En matière économique, l’Union se dirige vers une spécialisation du travail : par exemple, à l’Allemagne l’automobile, à la France, les produits de luxe et à la Pologne les produits agricoles. Mais, que vont penser les agriculteurs allemands et français qui seront sacrifiés ou les fabricants d’automobile polonais qui le seront aussi ?
En matière de politique étrangère et de Défense, l’Union est déjà sur une ligne atlantiste. C’est-à-dire qu’elle défend les mêmes positions que Washington et Londres. Mais cette ligne s’imposerait à tous, y compris aux Hongrois qui refusent de devenir anti-Russe ou aux Espagnols qui refusent de soutenir les génocidaires israéliens. Selon les Traités, c’est l’OTAN qui est responsable de la Défense de l’Union. Le président états-unien Donald Trump exigeait que cette défense ne coûte rien aux États-Unis et donc que les Européens augmentent leurs budgets militaires à hauteur de 2% de leur PIB. À ce jour, seuls 8 États sur 27 l’ont fait. Si l’UE devenait un État unique, ce souhait de Washington deviendrait une obligation pour tous. Pour certains États, comme l’Italie, l’Espagne ou le Luxembourg, cela impliquerait une ponction subite dans leurs programmes sociaux. Il est peu probable que les populations concernées apprécient.
En outre, il y a le cas particulier de la France, qui dispose d’un siège au Conseil de sécurité des Nations unies et de la Bombe atomique. Elle devrait mettre ces atouts au service de l’État unique au risque que la majorité du Conseil européen les utilise contre les opinions françaises. Là encore, les populations concernées, les Français en l’occurrence, ne l’accepteront pas.
Au demeurant, l’État-Europe (sans rapport avec le continent européen qui est beaucoup plus vaste) serait donc un Empire, bien qu’une partie de son territoire (Chypre-Nord) soit occupé par la Türkiye depuis 1974 et qu’il s’en accommode.
Aucun de ces problèmes n’est nouveau. C’est à cause d’eux que certains politiciens, dont le général Charles De Gaule, ont accepté le «marché commun» et refusé l’«Europe fédérale». Ils reviennent aujourd’hui au centre des préoccupations des dirigeants européens atlantistes, mais pas de leurs peuples. C’est pourquoi, ils feront tout pour les masquer durant ces élections. C’est le sujet central, mais c’est celui qui fâche.

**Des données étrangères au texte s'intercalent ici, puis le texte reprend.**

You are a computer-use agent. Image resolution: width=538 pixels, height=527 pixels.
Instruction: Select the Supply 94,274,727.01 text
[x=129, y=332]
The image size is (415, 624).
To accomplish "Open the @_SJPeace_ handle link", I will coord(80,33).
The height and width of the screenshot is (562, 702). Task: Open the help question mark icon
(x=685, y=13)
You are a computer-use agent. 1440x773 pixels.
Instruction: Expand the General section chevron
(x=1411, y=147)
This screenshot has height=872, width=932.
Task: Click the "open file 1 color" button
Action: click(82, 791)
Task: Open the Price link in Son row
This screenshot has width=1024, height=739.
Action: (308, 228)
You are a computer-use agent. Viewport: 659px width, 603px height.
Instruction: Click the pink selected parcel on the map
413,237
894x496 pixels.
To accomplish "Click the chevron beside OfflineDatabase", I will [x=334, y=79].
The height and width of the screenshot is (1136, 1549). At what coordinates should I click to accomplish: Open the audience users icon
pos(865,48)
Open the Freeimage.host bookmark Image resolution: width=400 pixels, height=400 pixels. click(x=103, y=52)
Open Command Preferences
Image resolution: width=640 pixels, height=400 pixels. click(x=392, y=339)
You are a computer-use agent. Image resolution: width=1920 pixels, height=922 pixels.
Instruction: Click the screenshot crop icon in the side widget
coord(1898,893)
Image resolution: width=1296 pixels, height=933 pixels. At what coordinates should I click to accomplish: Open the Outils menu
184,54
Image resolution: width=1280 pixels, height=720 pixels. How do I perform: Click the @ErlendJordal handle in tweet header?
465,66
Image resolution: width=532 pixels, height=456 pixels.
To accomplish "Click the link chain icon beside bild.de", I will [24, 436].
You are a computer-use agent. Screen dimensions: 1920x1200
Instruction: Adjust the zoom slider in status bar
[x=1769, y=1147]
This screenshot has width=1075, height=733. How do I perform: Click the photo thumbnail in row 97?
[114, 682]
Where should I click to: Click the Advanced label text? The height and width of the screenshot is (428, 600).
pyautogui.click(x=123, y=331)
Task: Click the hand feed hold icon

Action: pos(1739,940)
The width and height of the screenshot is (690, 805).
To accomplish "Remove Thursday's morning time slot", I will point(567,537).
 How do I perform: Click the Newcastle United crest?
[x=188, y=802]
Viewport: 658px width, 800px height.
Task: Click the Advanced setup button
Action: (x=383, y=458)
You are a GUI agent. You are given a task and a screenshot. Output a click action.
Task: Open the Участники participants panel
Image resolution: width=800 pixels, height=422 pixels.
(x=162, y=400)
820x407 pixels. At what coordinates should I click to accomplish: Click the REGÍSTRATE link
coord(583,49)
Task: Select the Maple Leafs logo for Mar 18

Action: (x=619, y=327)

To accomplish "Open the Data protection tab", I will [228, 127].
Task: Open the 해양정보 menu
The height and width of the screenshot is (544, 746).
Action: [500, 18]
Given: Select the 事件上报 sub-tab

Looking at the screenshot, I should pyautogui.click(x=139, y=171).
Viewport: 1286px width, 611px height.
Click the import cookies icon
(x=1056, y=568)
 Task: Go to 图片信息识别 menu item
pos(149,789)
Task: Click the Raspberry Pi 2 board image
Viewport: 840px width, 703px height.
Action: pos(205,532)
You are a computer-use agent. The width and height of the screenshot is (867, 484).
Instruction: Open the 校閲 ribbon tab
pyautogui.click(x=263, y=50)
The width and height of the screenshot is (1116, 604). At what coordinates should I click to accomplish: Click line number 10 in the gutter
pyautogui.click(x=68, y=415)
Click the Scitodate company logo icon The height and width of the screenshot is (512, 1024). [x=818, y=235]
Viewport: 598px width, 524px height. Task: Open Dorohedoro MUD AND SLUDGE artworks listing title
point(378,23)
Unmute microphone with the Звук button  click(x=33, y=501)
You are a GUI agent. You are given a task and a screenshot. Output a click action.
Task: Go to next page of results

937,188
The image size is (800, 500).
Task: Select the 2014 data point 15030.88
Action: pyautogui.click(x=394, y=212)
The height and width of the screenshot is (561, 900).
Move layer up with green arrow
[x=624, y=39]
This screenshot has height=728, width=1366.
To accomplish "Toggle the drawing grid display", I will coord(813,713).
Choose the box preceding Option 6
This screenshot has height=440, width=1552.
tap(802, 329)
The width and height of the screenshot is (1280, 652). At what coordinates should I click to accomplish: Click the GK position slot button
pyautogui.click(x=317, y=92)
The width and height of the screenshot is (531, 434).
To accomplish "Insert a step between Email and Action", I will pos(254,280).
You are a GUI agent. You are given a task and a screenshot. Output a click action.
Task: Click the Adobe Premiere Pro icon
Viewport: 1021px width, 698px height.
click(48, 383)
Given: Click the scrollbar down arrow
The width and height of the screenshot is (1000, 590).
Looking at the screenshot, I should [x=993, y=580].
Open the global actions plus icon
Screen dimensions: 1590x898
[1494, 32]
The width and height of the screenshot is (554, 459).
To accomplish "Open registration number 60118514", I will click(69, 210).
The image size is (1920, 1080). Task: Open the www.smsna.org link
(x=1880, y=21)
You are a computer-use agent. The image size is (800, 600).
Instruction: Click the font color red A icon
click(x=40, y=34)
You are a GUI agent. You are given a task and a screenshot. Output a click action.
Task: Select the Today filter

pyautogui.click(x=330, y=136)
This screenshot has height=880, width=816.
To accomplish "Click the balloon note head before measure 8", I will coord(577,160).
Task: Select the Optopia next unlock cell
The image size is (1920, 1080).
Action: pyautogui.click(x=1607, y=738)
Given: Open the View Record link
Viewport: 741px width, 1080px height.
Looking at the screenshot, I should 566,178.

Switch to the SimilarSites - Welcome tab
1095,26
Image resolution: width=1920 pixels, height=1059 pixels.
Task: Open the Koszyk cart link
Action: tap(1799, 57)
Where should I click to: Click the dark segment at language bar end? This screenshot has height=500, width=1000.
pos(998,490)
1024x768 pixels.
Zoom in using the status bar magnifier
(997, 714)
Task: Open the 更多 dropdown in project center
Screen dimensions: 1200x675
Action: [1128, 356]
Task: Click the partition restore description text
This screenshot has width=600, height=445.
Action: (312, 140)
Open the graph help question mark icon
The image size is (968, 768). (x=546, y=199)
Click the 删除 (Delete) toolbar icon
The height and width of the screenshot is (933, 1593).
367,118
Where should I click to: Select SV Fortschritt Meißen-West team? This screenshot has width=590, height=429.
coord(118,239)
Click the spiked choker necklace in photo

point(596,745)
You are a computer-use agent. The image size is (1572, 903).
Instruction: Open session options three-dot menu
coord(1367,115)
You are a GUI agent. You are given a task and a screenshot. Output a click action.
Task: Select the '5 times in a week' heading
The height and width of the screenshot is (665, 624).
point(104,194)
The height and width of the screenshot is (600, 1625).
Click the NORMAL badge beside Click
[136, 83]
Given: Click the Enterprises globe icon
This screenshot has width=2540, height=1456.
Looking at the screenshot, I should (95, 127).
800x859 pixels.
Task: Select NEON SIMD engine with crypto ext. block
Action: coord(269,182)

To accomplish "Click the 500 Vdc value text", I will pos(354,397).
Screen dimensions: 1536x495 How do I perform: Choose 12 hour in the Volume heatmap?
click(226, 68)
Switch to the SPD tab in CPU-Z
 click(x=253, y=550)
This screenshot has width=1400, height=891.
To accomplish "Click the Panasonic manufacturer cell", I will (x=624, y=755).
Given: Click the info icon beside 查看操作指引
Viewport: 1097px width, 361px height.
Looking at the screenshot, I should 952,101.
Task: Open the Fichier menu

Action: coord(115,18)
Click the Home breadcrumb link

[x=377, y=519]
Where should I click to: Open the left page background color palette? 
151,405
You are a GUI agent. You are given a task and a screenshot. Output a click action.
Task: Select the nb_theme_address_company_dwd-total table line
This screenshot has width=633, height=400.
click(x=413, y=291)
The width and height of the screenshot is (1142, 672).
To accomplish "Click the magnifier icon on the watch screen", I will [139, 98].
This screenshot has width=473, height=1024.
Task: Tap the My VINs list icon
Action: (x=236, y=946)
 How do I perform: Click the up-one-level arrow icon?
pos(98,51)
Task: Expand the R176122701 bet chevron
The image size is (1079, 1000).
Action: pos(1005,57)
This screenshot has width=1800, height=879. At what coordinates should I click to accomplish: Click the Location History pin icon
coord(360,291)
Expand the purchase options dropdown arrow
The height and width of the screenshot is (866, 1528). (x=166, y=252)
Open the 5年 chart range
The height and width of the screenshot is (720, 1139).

À ces problèmes politiques s’en ajoute un organisationnel. L’ère industrielle a laissé la place à celle de l’informatique et de l’intelligence artificielle. Les organisations verticales du début du XXe siècle, que ce soit en économie ou en politique, ont laissé la place à d’autres, horizontales, en réseau. Le modèle vertical de l’État-Europe est donc dépassé avant même d’avoir vu le jour. Au demeurant, tout ceux qui la connaissent ont déjà perçu la vacuité de cette énorme machine administrative qui n’aboutit, en fin de compte, qu’à ralentir la croissance qu’elle devait stimuler. Désormais, l’Union est loin derrière la Chine, la Russie et les États-Unis. Le projet fédéral non seulement ne lui permettra pas de se relever, mais la fera reculer derrière les puissances émergentes.
On pourrait penser que les partisans de l’État-Europe ont intérêt à susciter une large participation afin de légitimer leur projet. Mais ce ne serait pas le cas, puisque l’on ne parle pas du projet fédéral durant cette campagne ; qu’on le réserve pour le lendemain avec Mario Draghi. Aussi font-ils tout ce qui est en leur pouvoir pour souligner que l’institution pratique des élections (ce qui suffirait à les rendre démocratiques) et s’assurer que le moins de gens possible s’en mêle. La participation dans toute l’UE pourrait ne pas atteindre la moitié des électeurs.